Alejandra no conocía demasiado la gran ciudad, pero a ese bar bien sabía cómo llegar, ya que estaba justo frente al edificio donde vivía.
—Claro —le contestó—, tenés que bajarte en el mismo lugar que yo. Faltan unos diez minutos para llegar.
—Gracias —dijo él y continuó—: hoy comienzo a trabajar allí. Supongo que nos volveremos a ver.
—Posiblemente —contestó ella, sin decidirse si era bueno o no que eso llegase a suceder.
Se mantuvo en silencio por el resto del viaje, mirando por la ventanilla, mientras recorrían la gran ciudad de Buenos Aires.
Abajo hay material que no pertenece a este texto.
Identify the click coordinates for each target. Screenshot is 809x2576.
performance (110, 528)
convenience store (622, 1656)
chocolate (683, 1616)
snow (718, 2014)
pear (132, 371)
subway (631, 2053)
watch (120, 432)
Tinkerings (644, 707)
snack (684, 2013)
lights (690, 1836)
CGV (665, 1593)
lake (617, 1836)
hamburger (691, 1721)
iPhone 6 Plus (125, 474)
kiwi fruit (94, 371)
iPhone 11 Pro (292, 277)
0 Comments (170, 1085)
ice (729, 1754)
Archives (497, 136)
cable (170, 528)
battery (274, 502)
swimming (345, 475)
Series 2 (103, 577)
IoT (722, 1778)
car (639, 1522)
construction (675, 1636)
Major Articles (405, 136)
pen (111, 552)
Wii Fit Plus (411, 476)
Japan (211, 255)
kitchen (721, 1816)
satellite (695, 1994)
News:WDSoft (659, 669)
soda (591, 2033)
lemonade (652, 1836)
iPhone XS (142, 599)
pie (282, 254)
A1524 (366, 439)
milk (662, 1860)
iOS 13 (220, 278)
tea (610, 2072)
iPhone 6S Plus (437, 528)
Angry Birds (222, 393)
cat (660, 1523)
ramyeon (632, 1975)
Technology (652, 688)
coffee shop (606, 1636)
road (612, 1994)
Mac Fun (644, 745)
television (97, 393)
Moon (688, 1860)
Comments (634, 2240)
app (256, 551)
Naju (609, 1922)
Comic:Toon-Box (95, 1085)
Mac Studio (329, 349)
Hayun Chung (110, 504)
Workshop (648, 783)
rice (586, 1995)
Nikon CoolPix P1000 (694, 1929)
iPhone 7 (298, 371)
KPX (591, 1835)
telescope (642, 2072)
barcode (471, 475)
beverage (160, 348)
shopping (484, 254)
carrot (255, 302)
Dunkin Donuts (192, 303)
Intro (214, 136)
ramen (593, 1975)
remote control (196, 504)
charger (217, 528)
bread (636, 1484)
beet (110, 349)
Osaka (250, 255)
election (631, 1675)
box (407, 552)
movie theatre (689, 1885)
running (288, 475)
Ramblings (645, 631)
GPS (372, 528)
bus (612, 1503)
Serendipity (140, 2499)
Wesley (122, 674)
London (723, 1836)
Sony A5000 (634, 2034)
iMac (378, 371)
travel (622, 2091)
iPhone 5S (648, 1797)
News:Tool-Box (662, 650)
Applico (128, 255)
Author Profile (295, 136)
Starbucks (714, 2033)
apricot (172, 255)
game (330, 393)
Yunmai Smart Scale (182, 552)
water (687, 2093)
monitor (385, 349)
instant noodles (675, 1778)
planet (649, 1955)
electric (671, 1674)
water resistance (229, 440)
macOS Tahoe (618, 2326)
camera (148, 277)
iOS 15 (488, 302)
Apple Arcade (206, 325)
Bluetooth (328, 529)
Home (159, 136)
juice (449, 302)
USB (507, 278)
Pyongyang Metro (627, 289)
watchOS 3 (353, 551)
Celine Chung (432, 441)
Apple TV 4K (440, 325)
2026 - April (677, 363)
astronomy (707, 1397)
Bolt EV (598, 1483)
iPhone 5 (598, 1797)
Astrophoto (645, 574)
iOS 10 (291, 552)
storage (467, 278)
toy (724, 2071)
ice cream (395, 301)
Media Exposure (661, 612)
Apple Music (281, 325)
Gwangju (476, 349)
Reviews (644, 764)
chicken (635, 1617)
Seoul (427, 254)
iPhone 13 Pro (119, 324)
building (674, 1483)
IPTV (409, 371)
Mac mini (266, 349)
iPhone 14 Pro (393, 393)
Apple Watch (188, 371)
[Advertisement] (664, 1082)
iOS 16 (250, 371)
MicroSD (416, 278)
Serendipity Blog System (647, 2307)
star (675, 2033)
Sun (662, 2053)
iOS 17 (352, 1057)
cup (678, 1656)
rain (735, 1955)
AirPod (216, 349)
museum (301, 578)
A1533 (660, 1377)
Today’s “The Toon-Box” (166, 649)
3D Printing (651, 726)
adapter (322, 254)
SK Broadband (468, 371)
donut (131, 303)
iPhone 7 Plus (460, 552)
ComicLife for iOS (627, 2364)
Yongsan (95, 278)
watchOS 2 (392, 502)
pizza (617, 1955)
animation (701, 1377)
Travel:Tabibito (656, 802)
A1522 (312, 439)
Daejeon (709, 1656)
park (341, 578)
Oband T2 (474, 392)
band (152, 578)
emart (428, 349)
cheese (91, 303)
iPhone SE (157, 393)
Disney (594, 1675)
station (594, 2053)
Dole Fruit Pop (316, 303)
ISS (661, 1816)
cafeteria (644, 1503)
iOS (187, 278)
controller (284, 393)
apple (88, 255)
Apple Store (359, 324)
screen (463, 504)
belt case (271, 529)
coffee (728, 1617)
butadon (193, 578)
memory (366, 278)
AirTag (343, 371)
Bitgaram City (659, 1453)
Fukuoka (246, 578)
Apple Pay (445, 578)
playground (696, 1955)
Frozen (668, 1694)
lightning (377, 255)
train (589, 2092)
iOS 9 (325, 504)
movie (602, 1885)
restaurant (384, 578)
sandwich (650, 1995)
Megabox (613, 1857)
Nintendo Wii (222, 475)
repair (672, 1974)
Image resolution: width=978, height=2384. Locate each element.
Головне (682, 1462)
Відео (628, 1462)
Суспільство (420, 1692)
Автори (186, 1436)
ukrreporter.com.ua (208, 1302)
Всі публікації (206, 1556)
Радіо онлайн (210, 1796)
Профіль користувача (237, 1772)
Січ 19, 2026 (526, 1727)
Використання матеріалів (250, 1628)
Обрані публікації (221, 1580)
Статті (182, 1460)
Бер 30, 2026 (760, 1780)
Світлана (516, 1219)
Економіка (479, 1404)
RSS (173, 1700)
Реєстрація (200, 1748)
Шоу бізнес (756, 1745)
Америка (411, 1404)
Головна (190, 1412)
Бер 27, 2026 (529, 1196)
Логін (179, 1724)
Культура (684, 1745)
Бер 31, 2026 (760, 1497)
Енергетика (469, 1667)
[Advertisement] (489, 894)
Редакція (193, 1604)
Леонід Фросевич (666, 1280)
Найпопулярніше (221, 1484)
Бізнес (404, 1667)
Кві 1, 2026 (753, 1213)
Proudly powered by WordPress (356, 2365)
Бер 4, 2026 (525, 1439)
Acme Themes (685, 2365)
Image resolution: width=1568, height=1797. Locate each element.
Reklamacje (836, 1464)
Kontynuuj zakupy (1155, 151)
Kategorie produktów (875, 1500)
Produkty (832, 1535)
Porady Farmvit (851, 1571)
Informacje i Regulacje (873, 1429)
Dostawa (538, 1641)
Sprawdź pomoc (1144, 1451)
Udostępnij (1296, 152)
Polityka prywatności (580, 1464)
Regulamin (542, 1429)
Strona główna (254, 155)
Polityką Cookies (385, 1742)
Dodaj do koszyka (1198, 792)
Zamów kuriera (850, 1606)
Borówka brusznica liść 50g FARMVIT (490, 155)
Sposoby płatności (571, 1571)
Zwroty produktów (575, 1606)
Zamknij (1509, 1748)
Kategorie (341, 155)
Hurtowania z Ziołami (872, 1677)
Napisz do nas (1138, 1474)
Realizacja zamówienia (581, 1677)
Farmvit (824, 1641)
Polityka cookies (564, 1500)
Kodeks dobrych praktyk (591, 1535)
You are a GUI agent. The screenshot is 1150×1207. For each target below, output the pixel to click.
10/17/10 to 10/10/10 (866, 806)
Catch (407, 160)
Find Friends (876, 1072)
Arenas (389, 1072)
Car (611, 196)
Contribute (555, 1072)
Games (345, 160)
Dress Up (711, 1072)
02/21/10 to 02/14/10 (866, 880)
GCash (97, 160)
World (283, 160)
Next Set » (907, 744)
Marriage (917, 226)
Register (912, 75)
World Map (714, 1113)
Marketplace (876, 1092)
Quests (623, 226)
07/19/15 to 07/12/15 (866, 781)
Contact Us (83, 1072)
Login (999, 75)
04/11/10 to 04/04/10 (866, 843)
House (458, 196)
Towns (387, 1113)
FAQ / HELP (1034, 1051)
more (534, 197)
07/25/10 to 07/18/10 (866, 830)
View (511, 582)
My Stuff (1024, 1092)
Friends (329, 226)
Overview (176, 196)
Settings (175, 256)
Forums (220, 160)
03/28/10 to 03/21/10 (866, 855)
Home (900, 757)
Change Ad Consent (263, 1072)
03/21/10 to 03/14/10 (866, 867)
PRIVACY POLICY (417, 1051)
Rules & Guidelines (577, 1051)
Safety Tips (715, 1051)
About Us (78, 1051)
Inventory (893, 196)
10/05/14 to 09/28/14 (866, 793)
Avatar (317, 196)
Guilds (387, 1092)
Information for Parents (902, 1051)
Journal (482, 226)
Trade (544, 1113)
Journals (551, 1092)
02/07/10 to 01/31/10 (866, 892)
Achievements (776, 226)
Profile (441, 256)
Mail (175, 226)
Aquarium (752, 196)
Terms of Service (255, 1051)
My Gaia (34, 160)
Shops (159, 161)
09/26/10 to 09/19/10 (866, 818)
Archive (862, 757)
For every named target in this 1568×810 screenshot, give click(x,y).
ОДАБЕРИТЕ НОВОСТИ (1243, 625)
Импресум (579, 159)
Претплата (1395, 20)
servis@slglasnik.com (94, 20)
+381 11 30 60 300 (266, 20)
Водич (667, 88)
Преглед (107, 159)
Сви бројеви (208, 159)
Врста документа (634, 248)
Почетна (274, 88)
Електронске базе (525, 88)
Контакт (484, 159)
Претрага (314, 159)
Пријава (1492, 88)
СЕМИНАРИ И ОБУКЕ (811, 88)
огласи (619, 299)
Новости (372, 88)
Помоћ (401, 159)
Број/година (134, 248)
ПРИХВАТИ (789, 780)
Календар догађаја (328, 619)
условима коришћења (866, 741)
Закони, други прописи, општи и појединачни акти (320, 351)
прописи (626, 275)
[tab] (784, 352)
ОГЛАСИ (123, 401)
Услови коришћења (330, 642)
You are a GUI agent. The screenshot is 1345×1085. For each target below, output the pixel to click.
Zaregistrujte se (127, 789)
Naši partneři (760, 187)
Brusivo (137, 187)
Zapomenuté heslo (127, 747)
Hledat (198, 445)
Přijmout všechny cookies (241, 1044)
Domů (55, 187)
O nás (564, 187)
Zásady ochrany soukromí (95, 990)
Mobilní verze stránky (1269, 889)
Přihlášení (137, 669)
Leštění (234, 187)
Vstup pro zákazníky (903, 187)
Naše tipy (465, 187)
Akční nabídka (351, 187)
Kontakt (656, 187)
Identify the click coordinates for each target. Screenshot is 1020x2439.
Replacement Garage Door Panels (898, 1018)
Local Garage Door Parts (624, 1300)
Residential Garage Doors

Ambos se bajaron en la misma parada. Le indicó dónde quedaba el bar y luego cruzó la calle para ir a su departamento. Pudo darse cuenta de que él no había entrado a la taberna y la miraba desde afuera, entre tanto ella cerraba el portón de acceso a su edificio. No esperaba volver a verlo después de eso.
Subió las escaleras hasta su departamento en el tercer piso y abrió la puerta: todo estaba exactamente como lo había dejado. Entró y cerró detrás de sí. Tiró su bolso en su oscuro sofá aterciopelado, y se dirigió a su habitación para quitarse la ropa ajustada; necesitaba ponerse algo que le permitiese estar más cómoda ahora que estaría sola.
Cuando se miró en el espejo antiguo que adornaba su habitación, unas pequeñas marcas rojas en la parte izquierda de su cuello llamaron su atención: era como si algo la hubiese mordido. «Parecen marcas de vampiro», pensó, «pero los vampiros no existen», se reprochó. Seguramente algún insecto la había picado de camino a casa. Sí, esa debía ser la razón. Se sacó la ropa que tenía puesta y se vistió de manera holgada. Quería seguir dibujando y, una vez que hubiera terminado, tenía pensado convertir su dibujo en un cuadro que colgaría en su habitación sobre la cómoda. Era el sitio donde sentía que ese cuadro necesitaba estar.